I clamped my jaws shut to keep from screaming in frustration. Chase Erling had been rushed into surgery, but it was a doomed effort-the kind they make out of duty, no real hope involved. The skinhead had managed to stab him five times in the head and torso.

My office phone rang. I snatched it up angrily. “Yeah.”

It was the mail room. A package-another response to my subpoena for records-had come in. Arturo, the mail room clerk, offered to drop it off on his way out. “Great, thanks,” I said with no interest whatsoever. Lilah’s medical records were of little import now.

When Arturo dropped off the slim package, I barely glanced at it. But after a moment I absently tore open the manila envelope and read the document.

“What?” Bailey asked, seeing my expression.

“Lilah was almost five months pregnant when Zack was killed,” I said.

Dr. Aigler had been the last to see Lilah and Zack at the clinic. It’d been his pleasure to give them the happy news that she was four months pregnant. But two weeks later, Lilah had canceled her prenatal checkup. When the office had called to reschedule, she’d said she was changing doctors-she’d send them the address of his office so they could forward the records. So the office had packaged her file and set it aside, ready for mailing. Which was why, when my subpoena was served, it’d taken a little longer to find it. They’d never heard from Lilah again.

“Didn’t she get arrested right after the murder?” I asked.

Bailey shook her head. “Not for a while. I can check, but it was at least three or four months.” She frowned. “And she definitely wasn’t pregnant when she went into custody.”

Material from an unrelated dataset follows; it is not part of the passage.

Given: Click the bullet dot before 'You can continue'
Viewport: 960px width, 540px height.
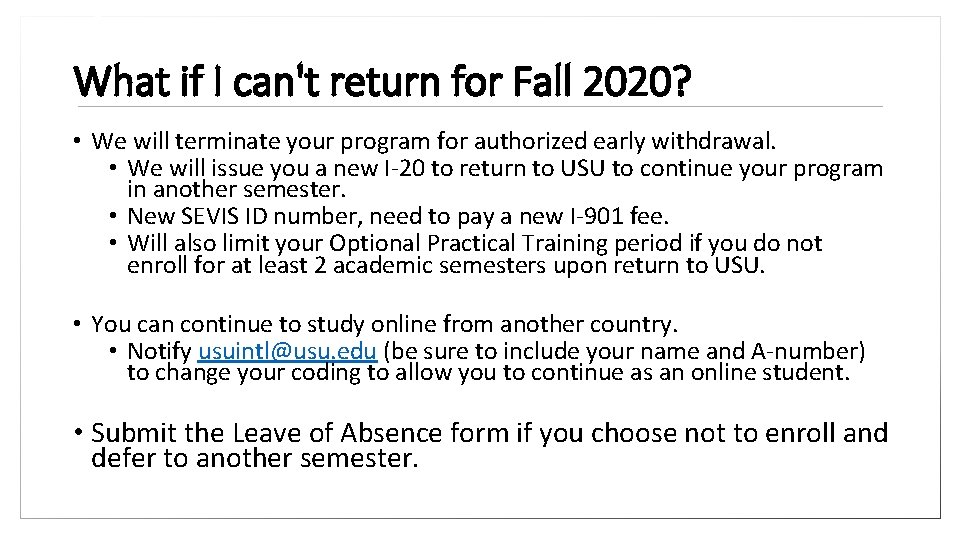Looking at the screenshot, I should click(x=77, y=323).
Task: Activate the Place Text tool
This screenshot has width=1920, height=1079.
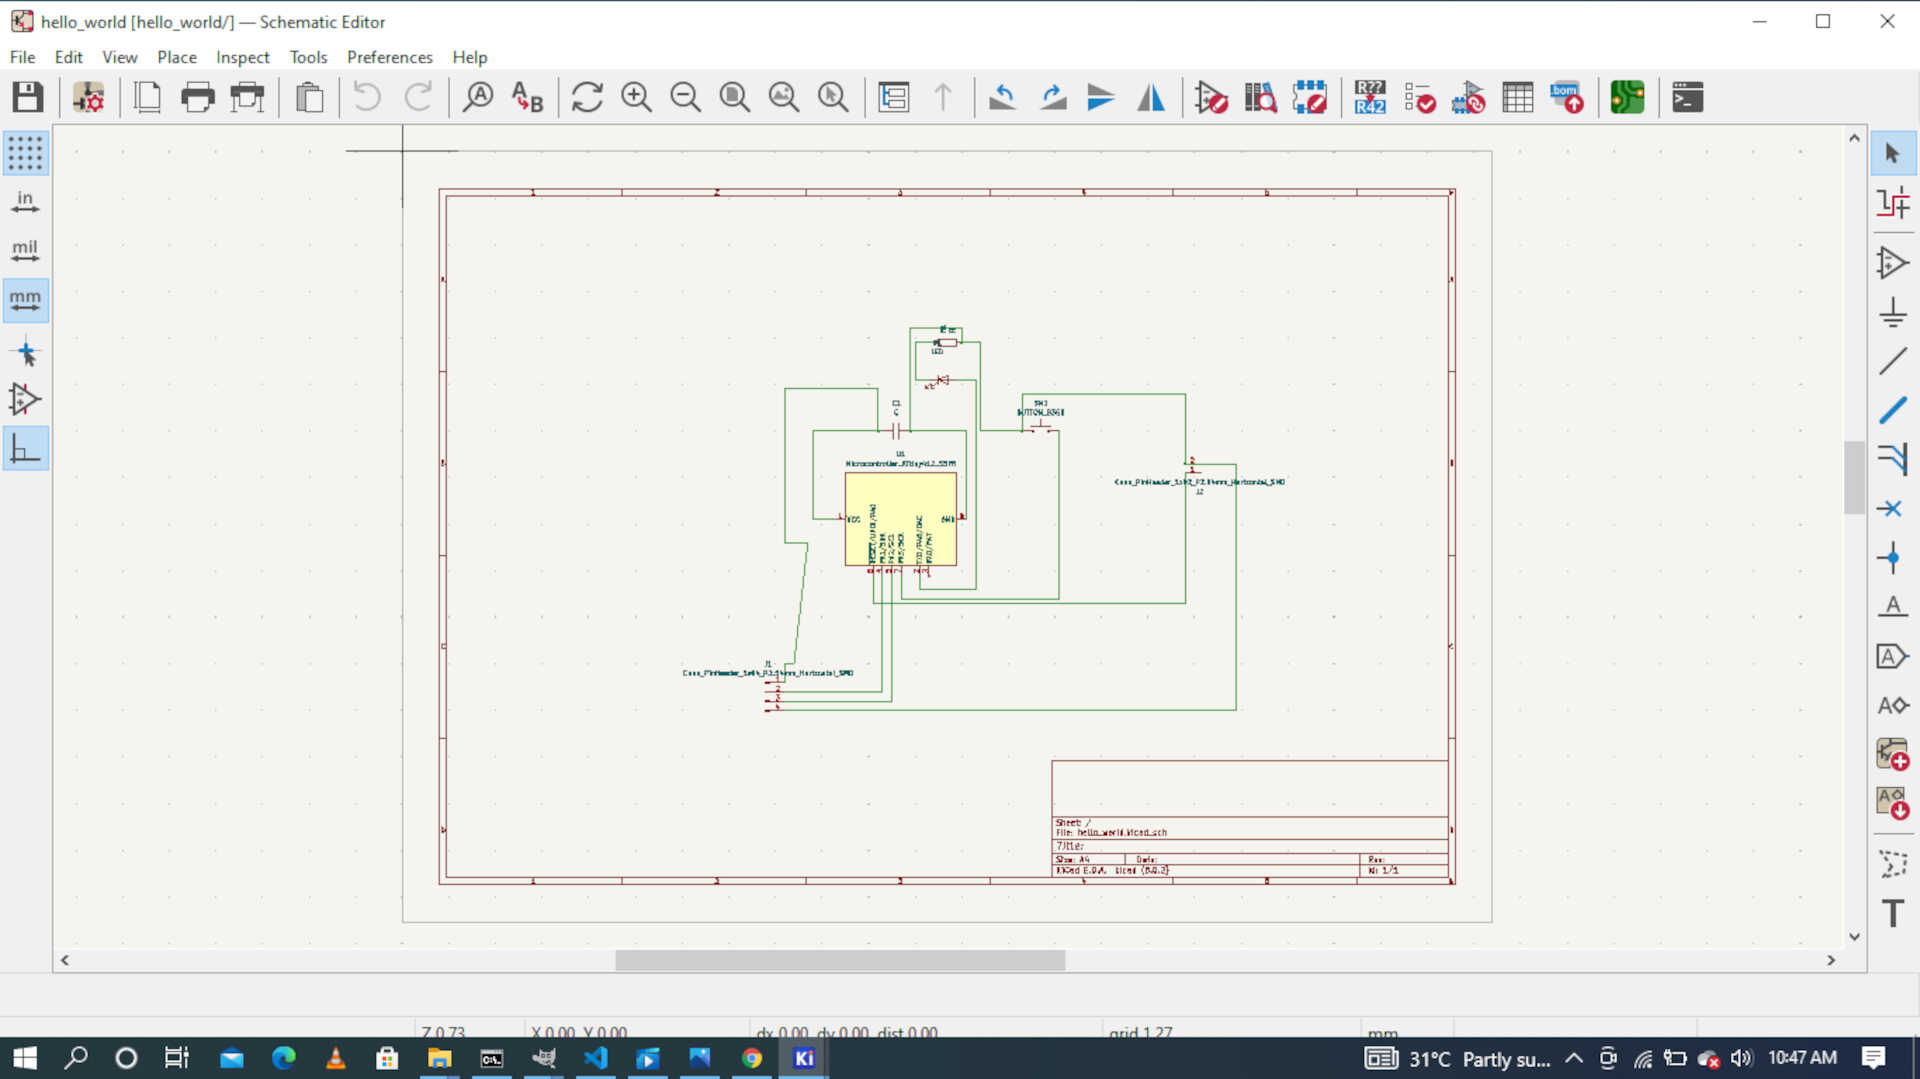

“According to Audrey’s records, Lilah never went back to work after the arrest.” I stared out the window. “She might’ve been able to find a doctor who’d abort it-”

“Wouldn’t be easy, though.”

“No.”

“So what happened to that baby?”

I leaned back in my chair, and we fell silent. But in the next moment, Bailey and I simultaneously stopped and stared at each other. Like a blast of cold wind that blows away the fog, the revelation left a view that was crystal clear. Finally, the last piece of the puzzle clicked into place.

“If she’d had that baby with Zack still around-,” Bailey began.

“She’d never be free of him,” I finished.

Bailey nodded.

“She did it. Lilah killed Zack.”

My cell phone buzzed in my hand. It was a text message.

Did anyone ever tell you that one month after Romy disappeared, a parking citation was issued to a red pickup truck just twenty miles away from your home? And that a black dog was in the cab?

Or that six months after that, a man in a red pickup truck was given a speeding ticket up in Eureka? And that his “daughter” was asleep in the backseat?

You didn’t know any of that, did you? And there’s more, so much more that I could tell you…

I stared at the message with such intensity, it got blurry. I could barely breathe.

“Rachel? What’s wrong?” Bailey asked.

But my heart was pounding so hard, I couldn’t speak. I handed her the phone.

If the kidnapper hadn’t killed Romy within the first forty-eight hours, there was a chance he hadn’t killed her at all. I had hope-real hope-for the first time in decades that my sister might be alive.

The sudden adrenaline rush left me trembling. I wanted to jump on this possible lead with all fours. But I couldn’t afford to dwell on it right now. I looked down at my shaking hands and willed them to stop. Because I had a message for Lilah.

I set my phone to camera mode, held it up to the hospital bed in front of me, and clicked. And sent Lilah the photograph of Chase Erling. Who had miraculously survived.

Then I typed: Don’t you wonder what else I know?